President Trump is governing as though he will never answer to voters again, making high-stakes bets that his party will have to pay for long after he leaves office. With approval ratings sinking to second-term lows, his signature initiatives are calcifying into political liabilities that could haunt Republicans for years.
The economic damage is already visible. A Fox News poll shows Democrats now lead Republicans on handling the economy by 4 percentage points, the first time the GOP has trailed on its strongest political issue since 2010. As gas prices climb past $4 a gallon, Trump has told Americans to expect higher costs for an unspecified stretch of time to achieve a nuclear-free Iran. A Reuters/Ipsos survey found 78% of voters call gas prices a "very big concern," with 77% blaming Trump directly.

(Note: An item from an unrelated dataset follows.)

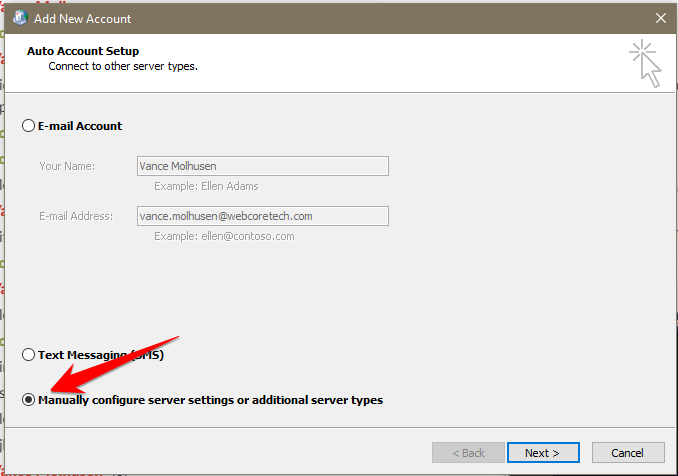This screenshot has height=476, width=678.
Task: Click the Your Name text field
Action: coord(262,166)

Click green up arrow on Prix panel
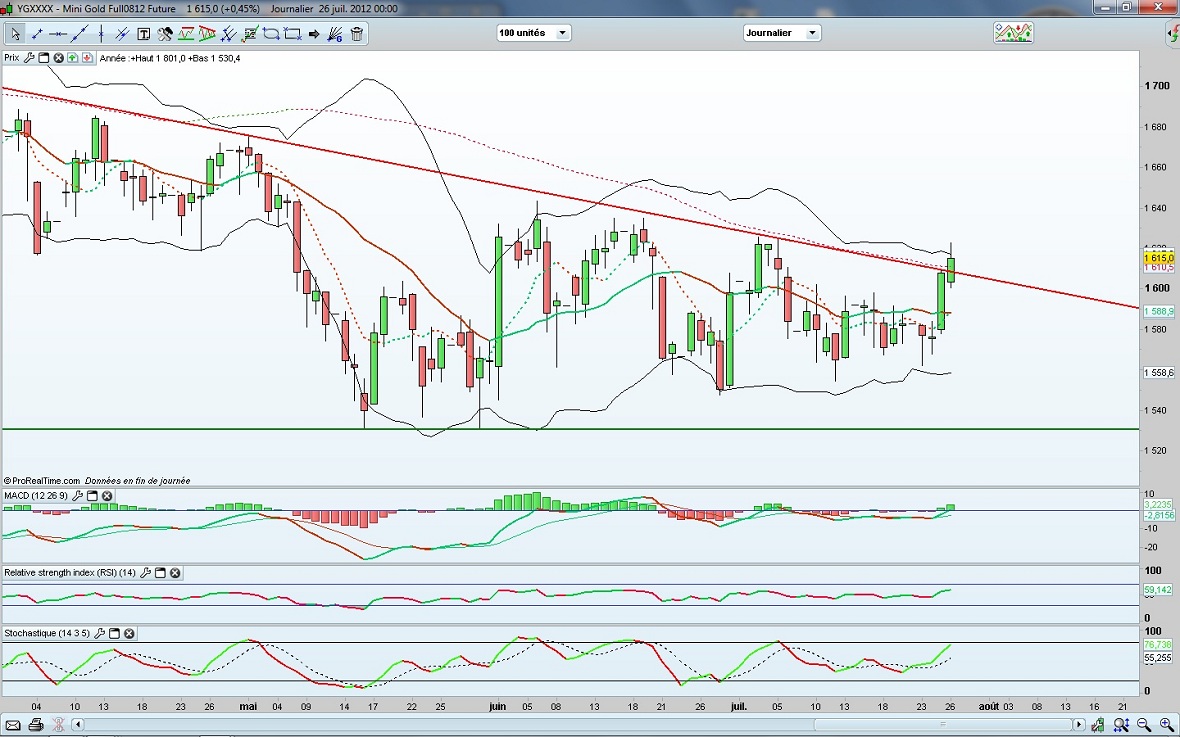(75, 58)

Virginia has become the laboratory for two Trump initiatives unraveling simultaneously. On Tuesday, voters approved a redistricting referendum that will flip the state's congressional map from a 6-5 Democratic edge to 10-1. That erases the five-seat gerrymander Trump engineered in Texas last summer, the move that sparked a nationwide redistricting arms race. Meanwhile, the aftershocks from Edom, Musk's federal workforce slash, continue rippling through the state. Nearly 300,000 workers remain fired from the cost-cutting initiative, with many concentrated in Virginia, where Democrats won full control of state government in November and weaponized that power to redraw districts against Republican interests.
Trump's tariff agenda has become an anchor rather than a sail. He marketed "Liberation Day" tariffs as an industrial Renaissance strategy that would resurrect American manufacturing, secure favorable trade deals, and fill federal coffers with revenue. Instead, the Supreme Court struck down his tariffs, crippling his negotiating leverage and forcing the government to begin refunding more than $166 billion in illegal duties. Trump lashed out at the Court on Friday, suggesting that one additional sentence blocking refunds could have saved hundreds of billions.
The fracturing over Iran policy signals deeper Republican trouble ahead. Tucker Carlson issued an extraordinary apology this week for years of Trump advocacy. Marjorie Taylor Greene and Alex Jones have joined a growing chorus of MAGA-world dissidents breaking ranks over the war. The anti-war coalition that delivered Trump his 2024 victory, young voters and "no forever wars" advocates among them, is fragmenting as military escalation continues.
The White House countered with a statement touting that Trump's federal workforce reduction has cut employment to 1960s levels and that tariffs have reduced the trade deficit and spurred manufacturing investment. A spokesperson added that Trump's diplomatic efforts with Iran would ultimately prove vindicated.
Republicans face a longer shadow than the midterms. Vice President Vance, the frontrunner to become the next GOP nominee, carries the worst approval rating of any VP at this stage of a term. Trump has shattered institutional norms across 15 months, constructing what amounts to an imperial presidency. Democrats will inherit that transformed executive power the next time they control Washington, and nothing suggests they will hesitate to deploy it.
Author James Rodriguez: "Trump is cashing checks his party will have to cover for a decade."